Klar ist das banal. Unzählige deutsche Rezepte schlagen ebenfalls vor, Rote Bete zu kochen, allerdings im Ganzen und meist unter Zugabe von Kümmel, was zeitaufwendig ist und geschmacklich schon eine Richtung vorgibt. Die leicht salzigen Würfel hingegen sind schnell gegart, halten sich in der geschlossenen Dose einige Tage im Kühlschrank und sind ein Ausgangspunkt, von dem aus man in nahezu jede Richtung starten kann. Versprochen: Wer einmal frische Bete verarbeitet hat, lässt die eingeschweißte vorgekochte künftig im Gemüseregal liegen.

Kochen mit Bete-Würfeln ist wie Bauen mit Lego

Der schnellste Weg von Betewürfeln zum Salat führt über einen ordentlichen Klecks Sauerrahm verrührt mit gehackter Kresse als Dressing. Fertig. Das ist schlicht, aber effektiv, auch weil man sich durch die Schärfe der Kresse gleich den Pfeffer spart. Erweitern kann man ja immer, etwa durch lauwarme Kartoffelscheiben, durch kurz in der Pfanne angeröstete Sonnenblumenkerne, Rucola, Feld- oder Eichblattsalat. Das Dressing lässt sich sofort durch Vinaigrette ersetzen, toll für die Basis sind Oliven- oder Nussöl, Rotweinessig oder Balsamico, es ist endlos. Und wer es nordeuropäisch mag, kombiniert Bete- und Kartoffelwürfel mit Matjes, roten Zwiebelringen und Boskop. Dazu passt jetzt auch wieder Kümmel.

(Foto: N/A)

Wieder in eine völlig andere Richtung geht Kreuzkümmel (kurz anrösten, gern mit Bockshornkleesaat, und dann im Mörser mahlen). Mit der Bete teilt der Kreuzkümmel das erdige Aroma, doch seine Zitrusnoten und Fruchtigkeit haben auf sie eine Wirkung, als sei das muffige Kellerabteil an die Levanteküste verlegt und dort kräftig durchgelüftet worden. Apropos Levanteküche: Wo wir mit dem Kreuzkümmel jetzt quasi schon Richtung Nahost aufgebrochen sind, kann man dann auch anfangen, Pfeffer durch Chili zu ersetzen, alles mit etwas Zitronen- oder Limettensaft frisch abzurunden und Koriander zuzugeben.
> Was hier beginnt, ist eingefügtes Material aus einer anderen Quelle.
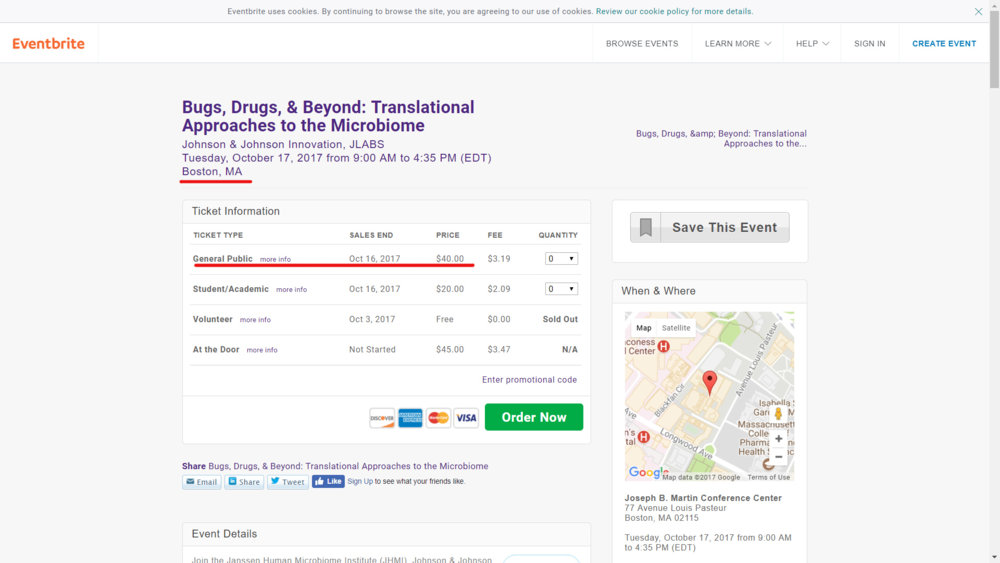1000x563 pixels.
Task: Click Enter promotional code link
Action: (529, 380)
Je weiter östlich man reist, desto fremder wirken die Zutaten. Wer Bete mit Kreuzkümmel, Joghurt, Dill und Zwiebeln oder Granatapfelkernen kombiniert, landet bei Raita. Und in dem südindischen Kochbuch, von dem zuvor die Rede war ("The Bangala Table"), geht es um Rote-Bete-Poriyal: Einfach schwarze Senfsaat, milde rote Chili, ein paar Zwiebelwürfel, wenige gelbe Linsen und viele Curryblätter kurz in etwas Sonnenblumenöl sautieren und damit die Betewürfel marinieren. Mit Kokosraspel ergänzen und mit Salz abschmecken, fertig ist die perfekte Curry-Beilage.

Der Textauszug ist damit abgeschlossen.